A problem that arises with the above approach is that the chance of a sample $\theta ^*$ generating simulated data that are sufficiently “close”⁴⁷ to the observations is small⁴⁵. If most samples are rejected then a large number of model runs can be required to generate a sufficiently large retained sample. This is computationally expensive. ABC-SMC tries to reduce the number of rejected samples. It operates by generating a pool of N candidate values for $\theta$, termed ‘particles’ (here, $N=100$). Initially the pool is created by drawing from the prior distribution, $\pi (\theta )$. The algorithm then proceeds iteratively by using the model (DyME) to generate simulated data X and subsequently assigning a weight, w, to each particle according to p(Y, X). Following⁴⁶, the new weight of a given particle i in iteration t is calculated from the previous iteration ($t-1$) as follows:

$$w_{{i,t}} = \frac{{\pi (\theta _{{i,t}} )}}{{\sum\nolimits_{{j = 1}}^{N} {w_{{j,t - 1}} \;q\left( {\theta _{{j,t - 1}} {\mid }\theta _{{i,t}} } \right)} }}.$$

(2)

In each iteration the particles are re-sampled and their weights re-calculated. The rejection rate should remain low because the weighting scheme is chosen to minimise the divergence between the proposed distribution and the ‘true’ posterior. Figure 2 illustrates the SMC process. For further details see⁴⁷ or, for the full algorithm, see⁴⁶ (Algorithm 2).

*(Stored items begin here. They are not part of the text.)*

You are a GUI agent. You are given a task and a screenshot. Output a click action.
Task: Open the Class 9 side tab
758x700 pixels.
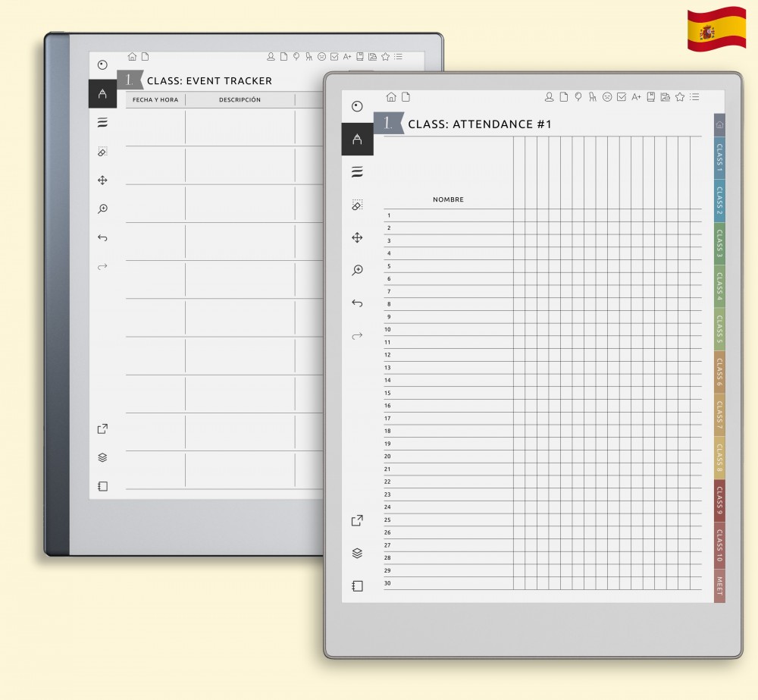coord(719,501)
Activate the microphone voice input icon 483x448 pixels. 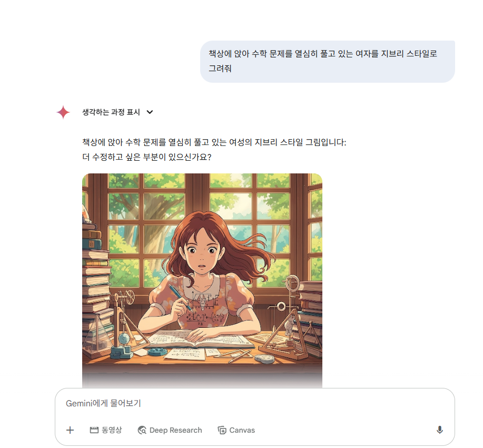click(x=440, y=430)
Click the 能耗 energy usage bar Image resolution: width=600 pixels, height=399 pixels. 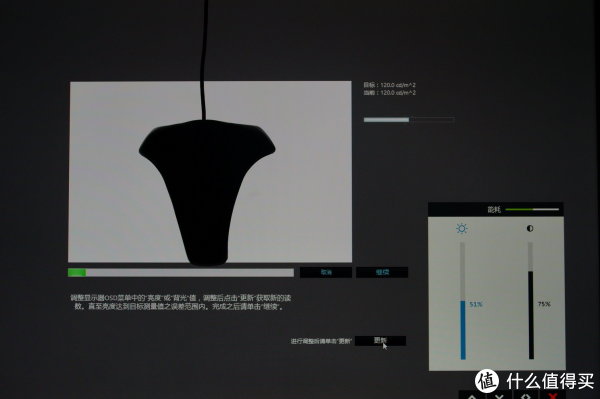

The outcome of the ABC-SMC is a population of particles, T, and associated weights. These particles and weights approximate the joint posterior distribution of the model parameters. Once this posterior distribution has been estimated, it is possible to use it to draw parameter values and then use the model to make forecasts. Here we first use multi-dimensional Kernel Density Estimation to create a smooth multi-dimensional surface from the particles and their weights, then draw samples of parameter values from this surface. Each sample is then used to run the DyME and make a forecast. In this way, the model forecasts retain the uncertainty associated with the posterior distributions. If ABC-SMC is able to find relatively narrow posterior estimates then the subsequent model forecasts will be similar. If, however, the parameters are less certain then the parameter samples will be quite different and the model forecasts will also produce results with a high degree of variability. The Results section demonstrates how, over the course of the experiments, the predictions become more certain as ABC-SMC is provided with more data with which to estimate the parameters.

Experiments

The aim of the experiments performed here is twofold:

1.
Evaluate the extent to which the dynamic re-calibration of an individual-level epidemic model improves the quality of its predictions of future disease transmission; and
2.
Explore whether analysing the change in parameter values over time might reveal new information about the underlying dynamics of the disease, or society’s response to it.

The reminder of this section outlines the structure of the experiments that have been conducted before presenting the results in the following section.

Parameters and priors

Table 1 outlines the initial prior distributions for each of the model parameters that are included in the dynamic calibration. The location exposures are parameters that influence the probability of disease transmission in different types of places. Higher values make it more likely that a susceptible person will contract the disease if the location has been visited by an infectious person. There is very limited evidence on which to estimate appropriate values for these parameters so they are assigned uniform priors. Note that the Home parameter is fixed at 1.0 such that all other transmission parameters take values that are relative to this. The individual hazards are parameters that determine how likely it is that a particular individual will spread the disease, given their current disease state. Previous research has pointed to the use of a Gaussian prior N(0.44, 0.155)¹³ which we adopt here. Note that no parameters can take values below 0 as the behaviour of the model is unpredictable in these circumstances. In the few cases where ABC sampling draws parameter values that are less than 0 these samples are discarded and new ones drawn.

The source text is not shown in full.